BOLOGNA — On October 13th, the U.K. House of Commons voted to unilaterally recognize a Palestinian state.  The vote, which is purely symbolic and will have no tangible impact on U.K. foreign policy, seems to be a public expression of frustration with the Netanyahu-led Israeli government rather than a declaration of newfound solidarity with the Palestinian Authority. Sir Richard Ottaway, chairman of the House of Commons foreign affairs committee, told the New York Times after the vote, “Under normal circumstances I would oppose the motion… but such is my anger over Israel’s behavior in recent months that I will not oppose the motion.” While such frustration in the U.K. and elsewhere was predictable in the aftermath of this year’s fruitless peace talks, armed conflict in Gaza, and Israel’s recent announcement to expand settlement construction, the British vote can only delay diplomatic progress towards a two-state solution.

The U.K.’s unilateral vote sends unconstructive signals to both Israeli and Palestinian negotiators in the peace process. It provides a boon to the Palestinian Authority without demanding any political or security concessions in future peace negotiations and encourages future unilateralism among both Israelis and Palestinians. Israel leaders are undoubtedly unsettled to see the U.K. content to recognize a Palestinian state when at the same time the Palestinian Authority refuses to publically acknowledge Israel’s right to exist as a homeland for the Jewish people. The recognition of Israel as a legitimate nation in the region must be central to any peace negotiations with the Palestinian Authority, but has remained problematic in the latest peace talks. Overall, this vote risks undermining Britain’s credibility as a reasonable and impartial mediator in the Israeli-Palestinian peace process.

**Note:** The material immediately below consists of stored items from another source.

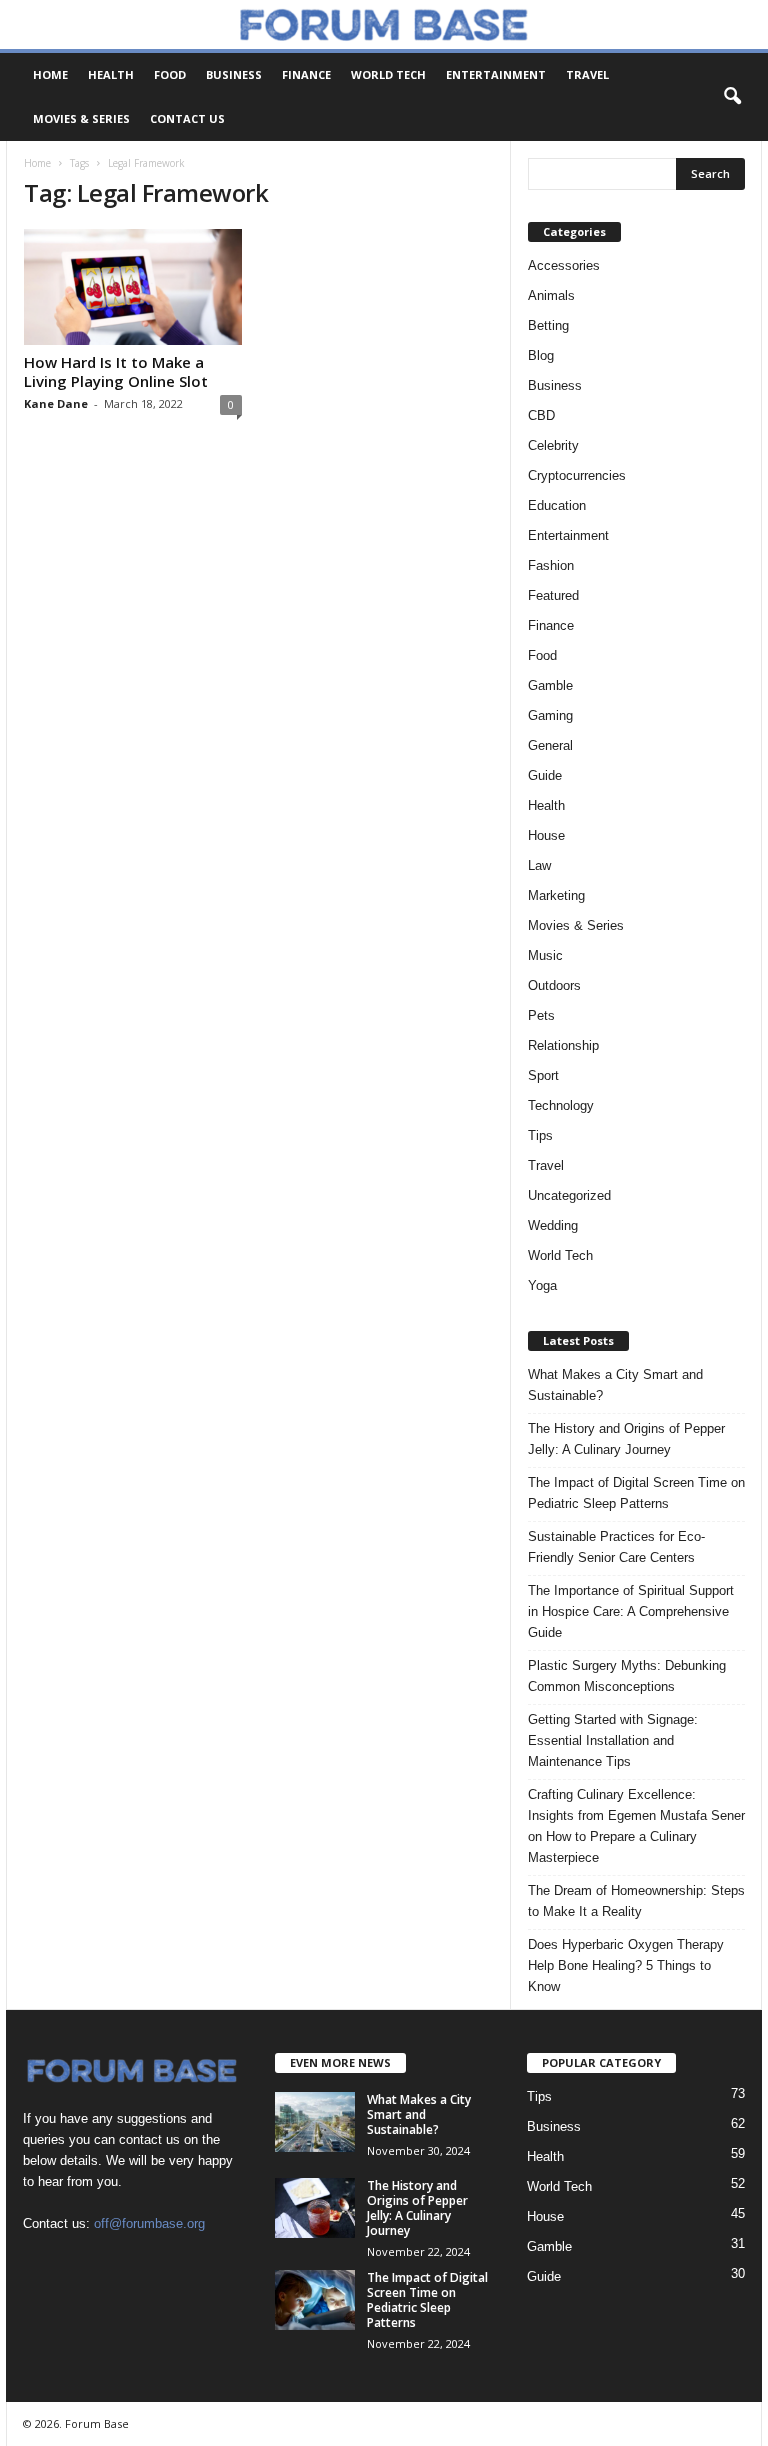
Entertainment (496, 74)
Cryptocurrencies (577, 475)
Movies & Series (81, 118)
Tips (540, 1135)
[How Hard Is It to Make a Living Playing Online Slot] (133, 287)
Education (557, 505)
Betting (548, 325)
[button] (732, 97)
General (550, 745)
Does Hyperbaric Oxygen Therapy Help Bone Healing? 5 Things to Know (626, 1965)
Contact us (187, 118)
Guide (545, 775)
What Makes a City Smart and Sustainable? (615, 1385)
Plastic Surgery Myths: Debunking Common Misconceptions (627, 1676)
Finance (306, 74)
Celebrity (553, 445)
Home (50, 74)
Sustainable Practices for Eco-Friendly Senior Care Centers (616, 1547)
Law (539, 865)
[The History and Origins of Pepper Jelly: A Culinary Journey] (315, 2208)
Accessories (564, 265)
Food (170, 74)
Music (545, 955)
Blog (541, 355)
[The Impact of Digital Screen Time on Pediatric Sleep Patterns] (315, 2300)
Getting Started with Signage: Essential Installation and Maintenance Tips (613, 1740)
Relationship (563, 1045)
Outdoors (554, 985)
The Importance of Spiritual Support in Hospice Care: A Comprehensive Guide (631, 1611)
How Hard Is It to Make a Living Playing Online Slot (116, 371)
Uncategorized (569, 1195)
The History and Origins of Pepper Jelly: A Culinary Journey (626, 1439)
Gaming (550, 715)
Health (111, 74)
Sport (543, 1075)
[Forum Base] (384, 24)
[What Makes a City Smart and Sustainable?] (315, 2122)
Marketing (556, 895)
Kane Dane (56, 403)
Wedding (553, 1225)
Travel (587, 74)
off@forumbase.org (149, 2223)
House (546, 835)
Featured (553, 595)
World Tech (388, 74)
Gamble (550, 685)
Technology (561, 1105)
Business (234, 74)
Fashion (551, 565)
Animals (551, 295)
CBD (541, 415)
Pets (541, 1015)
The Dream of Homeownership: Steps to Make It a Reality (636, 1901)
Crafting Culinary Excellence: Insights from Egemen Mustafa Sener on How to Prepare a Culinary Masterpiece (636, 1826)
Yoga (542, 1285)
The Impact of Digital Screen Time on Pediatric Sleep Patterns (636, 1493)
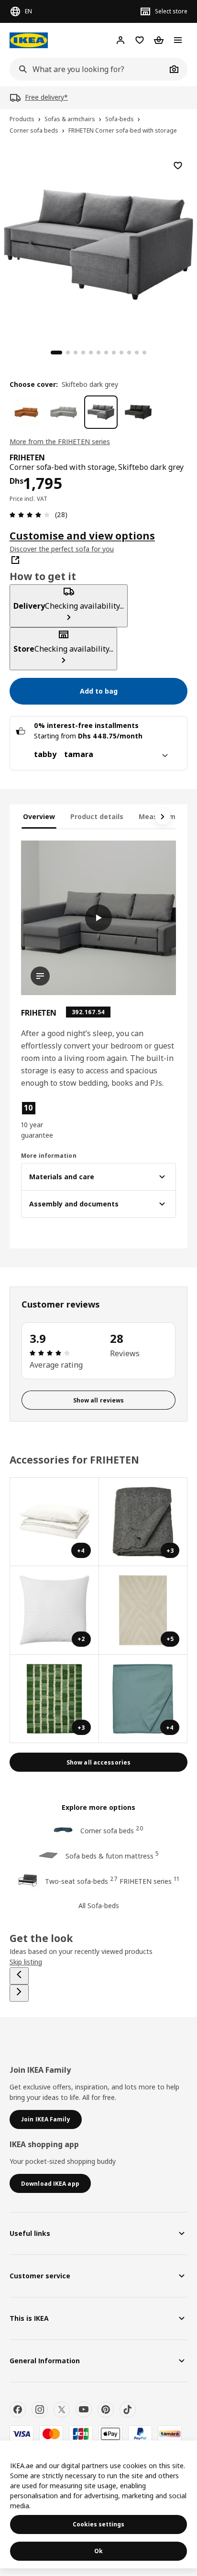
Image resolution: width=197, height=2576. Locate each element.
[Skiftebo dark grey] (101, 412)
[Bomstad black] (138, 412)
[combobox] (88, 69)
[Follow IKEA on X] (62, 2409)
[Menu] (177, 40)
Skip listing (26, 1961)
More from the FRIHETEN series (60, 441)
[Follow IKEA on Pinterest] (106, 2409)
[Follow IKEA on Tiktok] (128, 2409)
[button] (44, 1121)
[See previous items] (19, 1975)
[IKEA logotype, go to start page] (29, 40)
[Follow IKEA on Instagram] (40, 2409)
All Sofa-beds (98, 1905)
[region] (98, 243)
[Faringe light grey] (63, 412)
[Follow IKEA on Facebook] (18, 2409)
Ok (98, 2551)
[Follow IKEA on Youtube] (84, 2409)
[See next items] (162, 816)
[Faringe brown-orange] (26, 412)
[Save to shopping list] (177, 165)
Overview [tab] (39, 816)
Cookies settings (98, 2524)
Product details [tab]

A two-state solution provides the only viable opportunity for peace between Israelis and Palestinians by maintaining Israel’s identity as a Jewish and democratic state while also granting self-determination to its occupied territories. The U.K. vote was unwarranted not because it was unfair to Israel, but because there are well defined and widely accepted criteria for statehood within international law. According to the 1933 Montevideo Convention on the Rights and Duties of States, the basic criteria for new nations are (1) A permanent population, (2) a defined territory, (3) a government, and (4) capacity to enter into diplomatic relations with other states. The territory of a potential Palestinian state remains a subject of debate. Israel’s leaders argue that the putative borders (a return to the pre-1967 ‘Green Line’) would violate UN Security Council resolutions 242 and 338 because it would leave them with a militarily indefensible territory. The political divisions among the Palestinians, with the Palestinian Authority in control of the West Bank and Hamas in control of the Gaza Strip, only adds to the territorial uncertainty of a future Palestinian state. Additionally, to label current Palestinian leadership as a “government” would mean acceptance of a precarious two-party agreement between the Palestinian Authority and Hamas, which the U.K. currently recognizes as a terrorist organization. As of now, Gaza and the West Bank lack the political cohesion required to effectively govern, making the U.K. vote quite premature.  

When Scottish independence went to a vote in September, no one questioned the referendum’s legitimacy because it took place within a bilateral framework negotiated by the Scottish and U.K. governments. In other words, the international community respected the referendum because it received input from the two major stakeholders, the U.K. parliament and the Scottish parliament. Scotland’s vote for independence, though it failed, was a refreshing reminder that questions of state sovereignty require participation from all relevant parties. Though Israel’s occupation of the West Bank is no doubt a moral grey area, Israel’s position as a stakeholder in the question of Palestinian statehood remains unquestionable.

This month marks the 19th anniversary of the assassination of former Israeli Prime Minister Yitzhak Rabin. While his vision of a Palestinian state living amicably alongside Israel remains unfulfilled, only constructive multilateral foreign support can help make this a reality.